→ Text provided:
Among them essays and short treatises on every possible subject under heaven will be found. With Du Pont de Nemours, Jefferson discussed not only questions of political economy, education and government, but the acclimation of the merino sheep, the manufacturing of woolen goods and nails, the construction of gunboats and the organization of the militia. With Madame de Tessé, Lafayette's aged cousin, he resumed the exchange of botanical views, interrupted by his presidency and the continental blockade. He undertook to put together the scraps of paper on which he had scribbled notes during Washington's and Adams' administrations and compiled his famous "Anas"; he wrote his "Autobiography", furnished documents to Girardin for his continuation of Burke's "History of Virginia"; he answered queries on the circumstances under which he had written the Declaration of Independence, the Kentucky Resolution, on his attitude towards France when Secretary of State and President; he criticized quite extensively Marshall's "History of Washington" and one of his last letters, written on May 15, 1826, was to inform one of his friends of the facts concerning "Arnold's invasion and surprise of Richmond, in the winter of 1780-81."[552]
His interest in books was greater than ever; he had scarcely sold his library to Congress when he undertook to collect another, going systematically through the publishers' catalogues, writing to booksellers in Richmond, Philadelphia, New York and even abroad, requesting his European friends to send him the latest publications and asking young Ticknor to procure for him, in France or Germany, the best editions of the Greek and Latin classics. He drew up the plans for the University of Virginia and supervised the construction of the building. Between times he took upon himself the task of rewriting entirely the translation of Destutt de Tracy's "Review of Montesquieu" and directed the printing of his treatise on "Political Economy." After writing letters, regulating the work of the farm, he spent several hours on horseback every day and during the balance of the afternoon read new and old books, played with his grandchildren, walked in the garden to look at his favorite trees, listened to music and, during the fine weather, received the visitors who flocked to Monticello by the dozens. Some were simply idlers coming out of curiosity, many were old friends who stayed for days or weeks; but all were welcomed with the same affable courtesy and the same generous hospitality, according to the best traditions of old Virginia.

→ Exercise prompt: According to the passage about Jefferson's later years, on what date did he write one of his last letters? The entries that come next aren't needed for anything here.

→ Entries supplied:
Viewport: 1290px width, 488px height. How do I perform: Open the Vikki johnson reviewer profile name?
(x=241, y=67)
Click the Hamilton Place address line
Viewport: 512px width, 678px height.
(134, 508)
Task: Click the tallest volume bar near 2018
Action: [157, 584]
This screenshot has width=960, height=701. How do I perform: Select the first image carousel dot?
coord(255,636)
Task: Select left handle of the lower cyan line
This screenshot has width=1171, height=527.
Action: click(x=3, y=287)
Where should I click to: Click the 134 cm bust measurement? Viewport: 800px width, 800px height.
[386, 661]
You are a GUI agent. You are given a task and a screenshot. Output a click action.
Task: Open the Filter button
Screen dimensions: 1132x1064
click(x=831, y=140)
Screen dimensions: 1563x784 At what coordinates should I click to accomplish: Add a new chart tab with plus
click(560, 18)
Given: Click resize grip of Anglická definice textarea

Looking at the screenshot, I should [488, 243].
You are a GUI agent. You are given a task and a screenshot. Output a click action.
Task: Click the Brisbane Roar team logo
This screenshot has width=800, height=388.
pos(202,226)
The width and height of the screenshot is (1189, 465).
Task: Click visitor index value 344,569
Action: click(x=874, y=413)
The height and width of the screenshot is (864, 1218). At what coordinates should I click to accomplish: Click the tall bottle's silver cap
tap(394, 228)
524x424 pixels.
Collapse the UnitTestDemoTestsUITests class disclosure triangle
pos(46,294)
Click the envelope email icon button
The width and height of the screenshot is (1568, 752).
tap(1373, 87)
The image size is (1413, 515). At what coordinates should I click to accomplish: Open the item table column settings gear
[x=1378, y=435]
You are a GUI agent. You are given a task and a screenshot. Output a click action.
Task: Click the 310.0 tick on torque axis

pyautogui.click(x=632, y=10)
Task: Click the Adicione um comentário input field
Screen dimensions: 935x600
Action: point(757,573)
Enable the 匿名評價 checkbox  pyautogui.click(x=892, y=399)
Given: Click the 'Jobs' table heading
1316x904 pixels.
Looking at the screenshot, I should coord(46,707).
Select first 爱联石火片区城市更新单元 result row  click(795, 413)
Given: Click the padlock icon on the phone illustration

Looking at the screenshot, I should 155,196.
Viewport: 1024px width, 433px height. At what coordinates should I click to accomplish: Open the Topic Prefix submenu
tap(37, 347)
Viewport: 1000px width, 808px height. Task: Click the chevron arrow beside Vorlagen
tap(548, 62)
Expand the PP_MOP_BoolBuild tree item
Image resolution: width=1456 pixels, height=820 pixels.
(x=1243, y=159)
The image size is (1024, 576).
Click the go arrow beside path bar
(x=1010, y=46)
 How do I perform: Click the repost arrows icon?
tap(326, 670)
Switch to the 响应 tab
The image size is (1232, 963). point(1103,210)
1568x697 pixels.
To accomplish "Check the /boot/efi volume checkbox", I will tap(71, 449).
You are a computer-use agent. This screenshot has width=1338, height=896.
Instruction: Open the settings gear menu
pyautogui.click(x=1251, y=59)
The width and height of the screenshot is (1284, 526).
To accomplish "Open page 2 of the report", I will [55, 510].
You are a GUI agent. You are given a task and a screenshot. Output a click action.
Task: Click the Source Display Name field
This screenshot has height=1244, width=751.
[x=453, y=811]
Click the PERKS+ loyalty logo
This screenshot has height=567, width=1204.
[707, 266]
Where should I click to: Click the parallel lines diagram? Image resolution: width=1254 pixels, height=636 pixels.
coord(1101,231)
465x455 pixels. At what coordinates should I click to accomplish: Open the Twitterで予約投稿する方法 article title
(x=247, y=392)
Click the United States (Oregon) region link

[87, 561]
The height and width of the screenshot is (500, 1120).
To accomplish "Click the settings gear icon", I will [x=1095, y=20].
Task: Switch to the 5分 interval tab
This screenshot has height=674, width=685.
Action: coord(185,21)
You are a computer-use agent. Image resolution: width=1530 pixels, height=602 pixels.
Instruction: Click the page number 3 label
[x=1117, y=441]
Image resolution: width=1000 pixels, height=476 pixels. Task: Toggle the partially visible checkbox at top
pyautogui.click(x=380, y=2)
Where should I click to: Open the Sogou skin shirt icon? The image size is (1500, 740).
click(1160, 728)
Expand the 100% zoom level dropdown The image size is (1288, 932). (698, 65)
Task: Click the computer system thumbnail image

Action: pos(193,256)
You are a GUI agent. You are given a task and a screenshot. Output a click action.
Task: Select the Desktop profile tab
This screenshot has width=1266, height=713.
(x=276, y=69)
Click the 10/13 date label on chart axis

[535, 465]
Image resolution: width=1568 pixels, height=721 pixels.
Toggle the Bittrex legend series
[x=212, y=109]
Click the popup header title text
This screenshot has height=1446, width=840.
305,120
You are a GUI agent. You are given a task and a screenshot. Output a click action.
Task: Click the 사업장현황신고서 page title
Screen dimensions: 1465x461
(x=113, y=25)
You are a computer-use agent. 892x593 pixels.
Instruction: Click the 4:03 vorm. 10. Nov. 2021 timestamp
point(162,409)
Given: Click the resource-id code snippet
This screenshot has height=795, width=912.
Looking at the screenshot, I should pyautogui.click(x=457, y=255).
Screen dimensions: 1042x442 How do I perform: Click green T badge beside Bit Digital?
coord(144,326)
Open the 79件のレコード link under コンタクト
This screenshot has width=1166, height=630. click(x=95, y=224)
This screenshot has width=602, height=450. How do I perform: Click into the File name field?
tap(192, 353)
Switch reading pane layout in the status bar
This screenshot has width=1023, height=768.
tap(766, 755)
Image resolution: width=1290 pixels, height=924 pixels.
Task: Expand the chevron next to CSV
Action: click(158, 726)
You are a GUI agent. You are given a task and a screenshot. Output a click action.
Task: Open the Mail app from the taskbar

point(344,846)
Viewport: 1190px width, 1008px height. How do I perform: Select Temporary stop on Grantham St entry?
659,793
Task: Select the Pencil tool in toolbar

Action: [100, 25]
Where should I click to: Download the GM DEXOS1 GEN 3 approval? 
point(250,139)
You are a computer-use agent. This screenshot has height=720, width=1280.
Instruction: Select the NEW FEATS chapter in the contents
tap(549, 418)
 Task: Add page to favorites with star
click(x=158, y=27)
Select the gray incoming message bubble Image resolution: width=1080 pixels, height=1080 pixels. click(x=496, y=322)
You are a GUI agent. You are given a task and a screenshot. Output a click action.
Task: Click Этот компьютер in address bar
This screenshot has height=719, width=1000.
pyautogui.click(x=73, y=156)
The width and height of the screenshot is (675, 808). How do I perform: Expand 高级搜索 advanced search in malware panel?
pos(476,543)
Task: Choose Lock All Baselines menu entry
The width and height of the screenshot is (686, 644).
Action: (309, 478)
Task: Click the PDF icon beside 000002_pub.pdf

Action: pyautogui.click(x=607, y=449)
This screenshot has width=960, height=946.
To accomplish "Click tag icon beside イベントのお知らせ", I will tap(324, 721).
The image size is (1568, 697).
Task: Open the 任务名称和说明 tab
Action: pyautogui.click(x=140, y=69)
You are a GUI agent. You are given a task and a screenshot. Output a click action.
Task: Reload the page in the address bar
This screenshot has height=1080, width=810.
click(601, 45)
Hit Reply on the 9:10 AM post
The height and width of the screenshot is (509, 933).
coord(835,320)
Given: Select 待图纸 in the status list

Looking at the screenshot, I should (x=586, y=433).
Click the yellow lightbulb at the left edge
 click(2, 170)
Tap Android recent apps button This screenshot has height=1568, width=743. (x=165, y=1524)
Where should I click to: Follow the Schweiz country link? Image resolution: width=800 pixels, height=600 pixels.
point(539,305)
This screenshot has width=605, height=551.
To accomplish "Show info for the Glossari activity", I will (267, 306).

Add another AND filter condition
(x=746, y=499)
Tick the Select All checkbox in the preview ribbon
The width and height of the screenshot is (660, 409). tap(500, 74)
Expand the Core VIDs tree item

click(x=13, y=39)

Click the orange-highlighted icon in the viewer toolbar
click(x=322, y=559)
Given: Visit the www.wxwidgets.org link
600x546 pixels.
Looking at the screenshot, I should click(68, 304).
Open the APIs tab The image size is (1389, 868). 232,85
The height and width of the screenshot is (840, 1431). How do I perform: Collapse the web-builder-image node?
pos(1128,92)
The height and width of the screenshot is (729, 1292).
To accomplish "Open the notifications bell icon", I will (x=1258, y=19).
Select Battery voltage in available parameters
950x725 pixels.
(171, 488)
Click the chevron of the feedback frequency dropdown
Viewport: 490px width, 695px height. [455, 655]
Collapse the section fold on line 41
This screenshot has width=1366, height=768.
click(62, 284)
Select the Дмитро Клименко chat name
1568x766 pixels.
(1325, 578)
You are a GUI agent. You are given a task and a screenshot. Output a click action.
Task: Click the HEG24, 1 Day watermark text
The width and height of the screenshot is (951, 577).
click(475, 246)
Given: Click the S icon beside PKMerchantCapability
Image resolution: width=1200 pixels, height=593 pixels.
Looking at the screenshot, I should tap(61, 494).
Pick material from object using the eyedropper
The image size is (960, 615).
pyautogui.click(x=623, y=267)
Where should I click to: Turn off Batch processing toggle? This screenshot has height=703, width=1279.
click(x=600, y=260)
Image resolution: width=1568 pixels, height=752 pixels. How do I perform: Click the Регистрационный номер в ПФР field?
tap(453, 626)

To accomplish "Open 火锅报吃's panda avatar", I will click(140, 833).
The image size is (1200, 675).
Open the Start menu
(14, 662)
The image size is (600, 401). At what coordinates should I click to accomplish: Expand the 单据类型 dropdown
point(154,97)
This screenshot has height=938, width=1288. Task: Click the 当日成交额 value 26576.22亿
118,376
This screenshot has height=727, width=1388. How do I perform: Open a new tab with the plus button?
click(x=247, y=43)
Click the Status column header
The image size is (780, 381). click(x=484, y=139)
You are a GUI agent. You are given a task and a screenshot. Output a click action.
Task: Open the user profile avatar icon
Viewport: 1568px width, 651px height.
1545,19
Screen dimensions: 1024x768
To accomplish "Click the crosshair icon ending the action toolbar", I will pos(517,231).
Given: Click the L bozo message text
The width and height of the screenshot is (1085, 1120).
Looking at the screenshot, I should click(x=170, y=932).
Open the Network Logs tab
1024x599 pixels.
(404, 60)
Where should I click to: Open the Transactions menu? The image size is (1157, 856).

→ Answer space: May 15, 1826